Op 27 augustus 2021 is door de politierechter een afzonderlijke beslissing genomen op een vordering tot tenuitvoerlegging van de eerder opgelegde voorwaardelijke straf onder het parketnummer 13-172620-20; de politierechter heeft de tenuitvoerlegging gelast van de 38 dagen gevangenisstraf.
Uit de akte instellen rechtsmiddel met de parketnummers 13-172620-20, 13-058452-21, 23-003523-18 en 15-009114-19 volgt dat de verdachte op 2 september 2021 hoger beroep heeft ingesteld tegen ‘het vonnis van 27 augustus 2021’. Voor zover de verdachte heeft bedoeld hoger beroep in te stellen tegen het vonnis van 31 maart 2021, waarmee vermelde parketnummers corresponderen, overweegt het hof dat dit evident te laat is ingesteld. Voornoemd vonnis is immers op tegenspraak gewezen, waardoor de termijn voor het instellen van hoger beroep van veertien dagen zoals bedoeld in artikel 408 van het Wetboek van Strafvordering op 31 maart 2021 is aangevangen. De verdachte kan om die reden niet in het hoger beroep worden ontvangen voor zover dit ziet op voornoemd vonnis.

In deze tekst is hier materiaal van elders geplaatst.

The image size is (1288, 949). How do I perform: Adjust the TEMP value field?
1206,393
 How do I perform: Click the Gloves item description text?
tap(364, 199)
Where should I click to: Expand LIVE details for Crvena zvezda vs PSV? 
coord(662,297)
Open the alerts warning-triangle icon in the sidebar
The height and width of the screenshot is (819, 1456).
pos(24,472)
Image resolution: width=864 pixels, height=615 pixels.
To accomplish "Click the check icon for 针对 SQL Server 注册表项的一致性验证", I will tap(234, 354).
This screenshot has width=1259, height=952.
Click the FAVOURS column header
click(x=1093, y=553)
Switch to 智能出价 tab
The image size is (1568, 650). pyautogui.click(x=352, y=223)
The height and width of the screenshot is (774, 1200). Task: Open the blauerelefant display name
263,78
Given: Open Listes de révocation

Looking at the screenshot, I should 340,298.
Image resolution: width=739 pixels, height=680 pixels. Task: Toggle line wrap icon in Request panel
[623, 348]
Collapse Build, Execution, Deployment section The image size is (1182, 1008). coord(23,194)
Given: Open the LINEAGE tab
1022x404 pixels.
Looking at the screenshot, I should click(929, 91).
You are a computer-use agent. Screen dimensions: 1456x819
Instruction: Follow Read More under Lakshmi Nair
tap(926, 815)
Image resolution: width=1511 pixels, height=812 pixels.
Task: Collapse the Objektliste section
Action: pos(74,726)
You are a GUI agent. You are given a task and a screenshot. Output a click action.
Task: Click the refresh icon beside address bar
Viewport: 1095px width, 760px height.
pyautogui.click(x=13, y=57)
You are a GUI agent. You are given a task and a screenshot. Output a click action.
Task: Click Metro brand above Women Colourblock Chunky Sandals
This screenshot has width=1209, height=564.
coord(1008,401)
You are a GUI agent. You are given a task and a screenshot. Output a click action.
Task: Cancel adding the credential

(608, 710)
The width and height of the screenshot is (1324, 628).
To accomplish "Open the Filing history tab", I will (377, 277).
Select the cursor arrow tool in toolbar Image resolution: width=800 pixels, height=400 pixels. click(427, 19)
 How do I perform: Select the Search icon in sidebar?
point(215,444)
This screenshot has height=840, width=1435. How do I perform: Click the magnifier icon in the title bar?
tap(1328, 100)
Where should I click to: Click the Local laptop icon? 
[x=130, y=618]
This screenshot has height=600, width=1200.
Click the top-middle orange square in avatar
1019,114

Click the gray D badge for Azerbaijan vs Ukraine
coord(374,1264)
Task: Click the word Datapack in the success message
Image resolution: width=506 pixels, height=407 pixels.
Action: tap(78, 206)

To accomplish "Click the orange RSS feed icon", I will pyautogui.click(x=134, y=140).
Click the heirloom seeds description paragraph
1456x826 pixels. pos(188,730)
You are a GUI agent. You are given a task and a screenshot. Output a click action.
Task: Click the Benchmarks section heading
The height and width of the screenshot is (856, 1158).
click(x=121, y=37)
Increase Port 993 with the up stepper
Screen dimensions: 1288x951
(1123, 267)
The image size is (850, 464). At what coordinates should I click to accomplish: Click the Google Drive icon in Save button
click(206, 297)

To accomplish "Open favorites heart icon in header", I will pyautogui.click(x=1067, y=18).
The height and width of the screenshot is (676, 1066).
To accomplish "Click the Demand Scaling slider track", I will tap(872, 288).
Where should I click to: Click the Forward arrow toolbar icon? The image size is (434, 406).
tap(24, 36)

Uit de volmacht instellen rechtsmiddel hoger beroep van 2 september 2021, zoals aangehecht aan de hiervoor vermelde akte instellen rechtsmiddel, lijkt te volgen dat de verdachte heeft bedoeld hoger beroep in te stellen tegen de beslissing van 27 augustus 2021, welke datum ook in de akte is vermeld. Nu de beslissing van 27 augustus 2021 echter de beslissing op een vordering tot tenuitvoerlegging van een eerder voorwaardelijk opgelegde straf inhoudt wegens overtreding van de bijzondere voorwaarden, waartegen geen hoger beroep mogelijk is op grond van artikel 6:6:7 van het Wetboek van Strafvordering, oordeelt het hof dat de verdachte eveneens niet in het hoger beroep kan worden ontvangen voor zover dit ziet op voornoemde beslissing van 27 augustus 2021.
De verdachte zal dan ook niet-ontvankelijk in het hoger beroep worden verklaard.

BESLISSING

Het hof:
Verklaart de verdachte niet-ontvankelijk in het hoger beroep.
Dit arrest is gewezen door de meervoudige kamer van het gerechtshof Amsterdam, waarin zitting hadden mr. B.E. Dijkers, mr. S. Jongeling en mr. A.M.M.E. Doekes - Beijnes, in tegenwoordigheid van mr. S. den Hartog, griffier, en is uitgesproken op de openbare terechtzitting van dit gerechtshof van 27 juni 2023.
mr. A.M.M.E. Doekes – Beijnes is buiten staat dit arrest mede te ondertekenen.